We fit the three logistic-regression models for the Default data that correspond to ISLR Tables 4.1, 4.2 and 4.3, and draw their ROC curves on one plot. This is done in base R only — no extra packages required.

  • Table 4.1: default ~ balance
  • Table 4.2: default ~ student
  • Table 4.3: default ~ balance + income + student

1 Load the data

Put Default.csv in the same folder as this .Rmd before knitting. (If you have the ISLR2 package installed, the code falls back to its built-in Default.)

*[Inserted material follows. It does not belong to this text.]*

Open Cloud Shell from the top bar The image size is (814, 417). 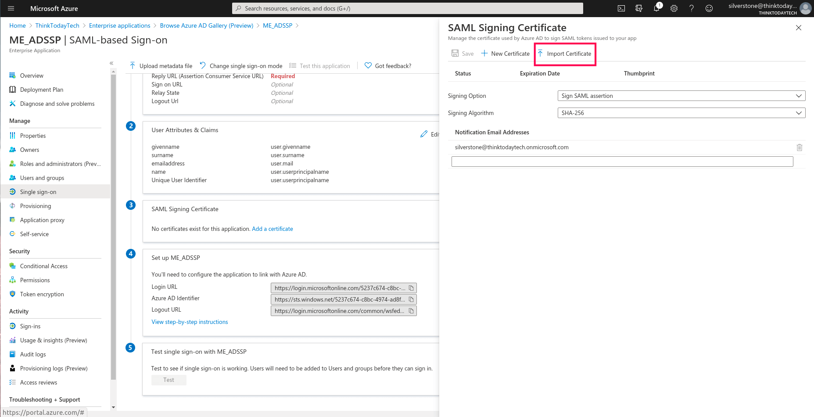coord(621,8)

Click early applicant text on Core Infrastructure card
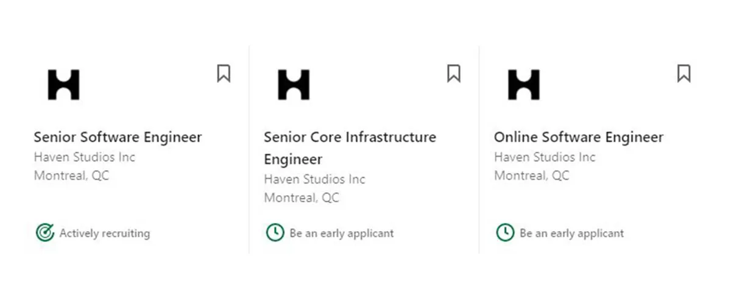pos(342,233)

if (file.exists("Default.csv")) {
  Default <- read.csv("Default.csv")
} else if (requireNamespace("ISLR2", quietly = TRUE)) {
  data(Default, package = "ISLR2")
} else {
  stop("Please place Default.csv next to this .Rmd, or install.packages('ISLR2').")
}

# make sure default and student are factors
Default$default <- factor(Default$default, levels = c("No", "Yes"))
Default$student <- factor(Default$student, levels = c("No", "Yes"))

# numeric response: 1 = defaulted ("Yes"), 0 = did not
y <- as.integer(Default$default == "Yes")

str(Default[, c("default", "student", "balance", "income")])
## 'data.frame':    10000 obs. of  4 variables:
##  $ default: Factor w/ 2 levels "No","Yes": 1 1 1 1 1 1 1 1 1 1 ...
##  $ student: Factor w/ 2 levels "No","Yes": 1 2 1 1 1 2 1 2 1 1 ...
##  $ balance: num  730 817 1074 529 786 ...
##  $ income : num  44362 12106 31767 35704 38463 ...

2 Fit the three models

# Table 4.1: balance only
fit_balance <- glm(default ~ balance, data = Default, family = binomial)

# Table 4.2: student only
fit_student <- glm(default ~ student, data = Default, family = binomial)

# Table 4.3: balance + income + student
fit_full    <- glm(default ~ balance + income + student,
                   data = Default, family = binomial)

The estimated coefficients reproduce the textbook tables:

round(coef(fit_balance), 4)   # Table 4.1
## (Intercept)     balance 
##    -10.6513      0.0055
round(coef(fit_student), 4)   # Table 4.2
## (Intercept)  studentYes 
##     -3.5041      0.4049
round(coef(fit_full),    4)   # Table 4.3
## (Intercept)     balance      income  studentYes 
##    -10.8690      0.0057      0.0000     -0.6468

3 Predicted probabilities

For each model we compute the predicted probability of defaulting.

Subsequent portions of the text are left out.